This article is about SQL Cost Based Query Optimization that describes the factors at which query optimization chooses the best lowest cost plan to optimize the query.
Table of Contents
Query
Query is a statement or non-procedural language written in a high-level language, i.e., SQL.
Query Optimization
Query Optimization is one of the essential components of the query optimizer. It aims to choose the best efficient plan at the lowest possible cost based on the query and resources involved in the optimization process.
Cost-Based Optimization
For a given query and environment, the Optimizer allocates a cost in numerical form, which is related to each step of a possible plan, and then finds these values together to get a cost estimate for the project. After calculating the costs of all possible scenarios, the Optimizer tries to choose a plan with the lowest cost estimate. Therefore, the Optimizer may sometimes be referred to as the Cost-Based Optimizer.
Points to be remembered:
- The query optimizer is a vital system component of database systems.
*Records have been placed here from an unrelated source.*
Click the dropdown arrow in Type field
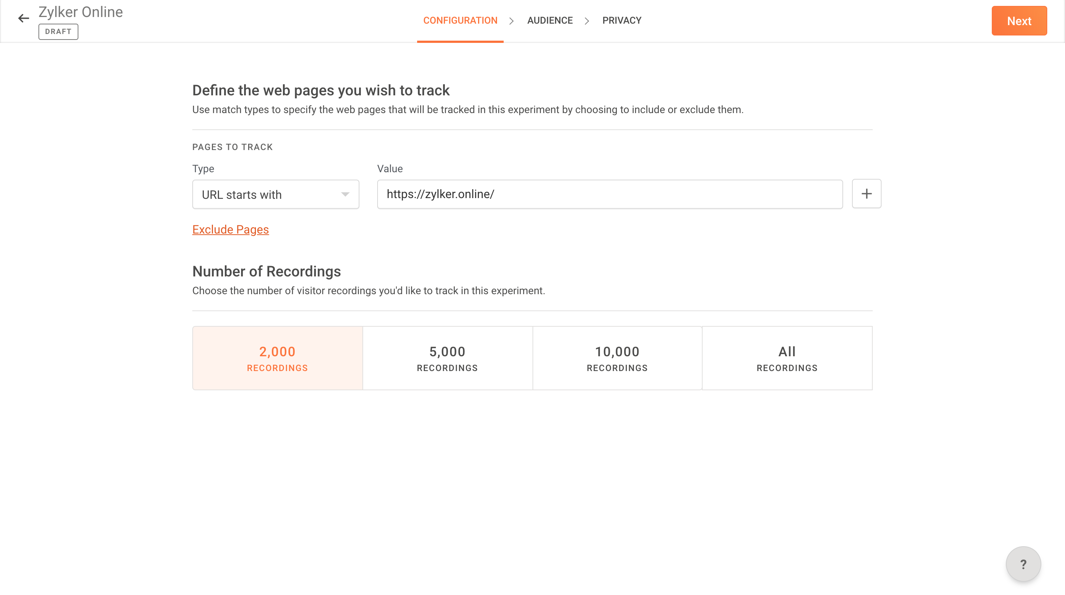This screenshot has height=595, width=1065. pos(345,195)
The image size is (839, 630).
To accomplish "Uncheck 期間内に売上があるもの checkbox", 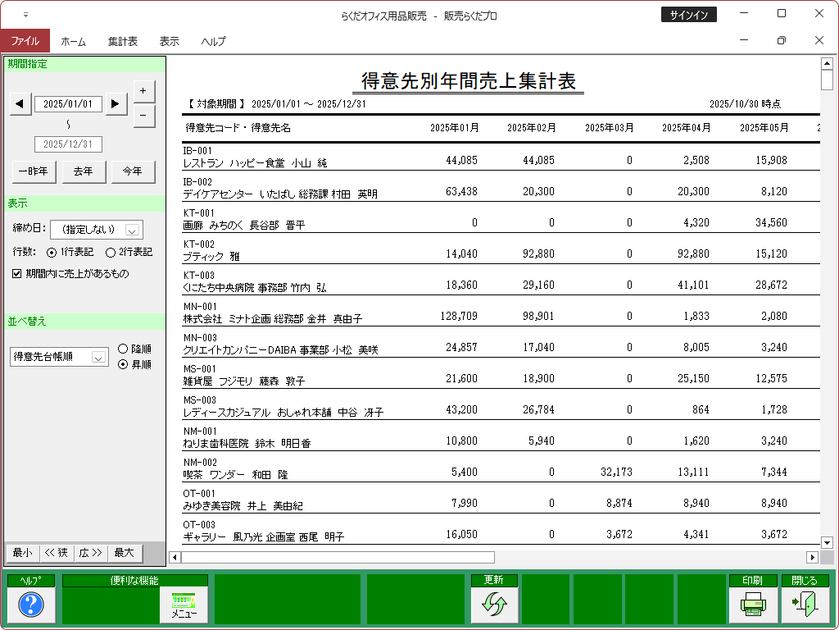I will 16,274.
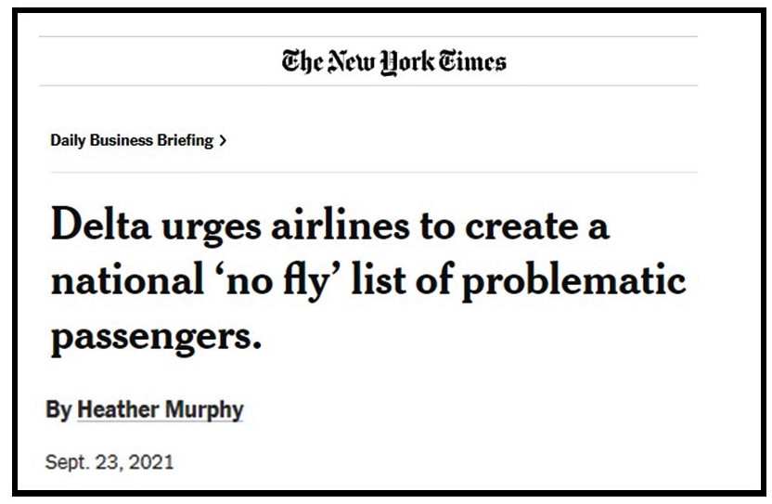Expand the chevron beside Daily Business Briefing

(223, 141)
- The tremendous commercial success of database systems is partly due to the development of sophisticated query optimization technology.
- This component’s responsibility is to translate the user-submitted query, usually written in a non-procedural language, into an efficient query evaluation plan which is then executed against the database.
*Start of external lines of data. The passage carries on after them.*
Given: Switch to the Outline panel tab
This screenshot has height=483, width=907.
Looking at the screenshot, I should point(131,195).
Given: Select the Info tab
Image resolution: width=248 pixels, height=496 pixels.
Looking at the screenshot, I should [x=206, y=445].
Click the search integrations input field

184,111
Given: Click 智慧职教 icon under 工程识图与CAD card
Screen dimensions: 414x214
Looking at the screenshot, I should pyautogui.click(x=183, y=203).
- Database users pose queries in a declarative way using SQL, and the optimizer of the database system finds an excellent way to execute these queries.
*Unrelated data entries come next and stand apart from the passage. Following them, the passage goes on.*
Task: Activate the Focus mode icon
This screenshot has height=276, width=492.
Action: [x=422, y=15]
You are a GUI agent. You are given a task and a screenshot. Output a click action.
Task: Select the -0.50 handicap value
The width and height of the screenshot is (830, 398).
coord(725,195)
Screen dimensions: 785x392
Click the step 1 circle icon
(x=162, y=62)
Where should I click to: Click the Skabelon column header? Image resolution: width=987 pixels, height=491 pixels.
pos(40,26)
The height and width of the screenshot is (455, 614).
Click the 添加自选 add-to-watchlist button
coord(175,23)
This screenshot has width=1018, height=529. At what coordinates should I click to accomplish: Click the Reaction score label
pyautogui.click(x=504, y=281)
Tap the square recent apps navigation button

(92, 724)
- Cost-based query optimization searches for low-cost query execution plans using a cost estimate for the computer resources involved.
- Cost-Based Query Optimization or CBO Optimizer is an optimization technique that uses table statistics to determine the most efficient query execution plan of a structured query.
Features of the Cost Based Optimization
- The cost-based optimization is based on the cost of the query to be optimized.
- The query can use a lot of paths based on the value of indexes, available sorting methods, constraints, etc.
- Query optimization aims to choose the most efficient path of implementing the query at the lowest minimum cost in the form of an algorithm.
- The algorithm’s cost needs to be provided by the query Optimizer so that the most suitable query can be selected for an operation.
- The cost of an algorithm also depends upon the cardinality of the input.
Optimization rules under CBO
- Cost Based Join Reorder to optimize the logical plan of a structured query based on statistics.
- Cost-Based Optimization uses the statistics stored in a metastore.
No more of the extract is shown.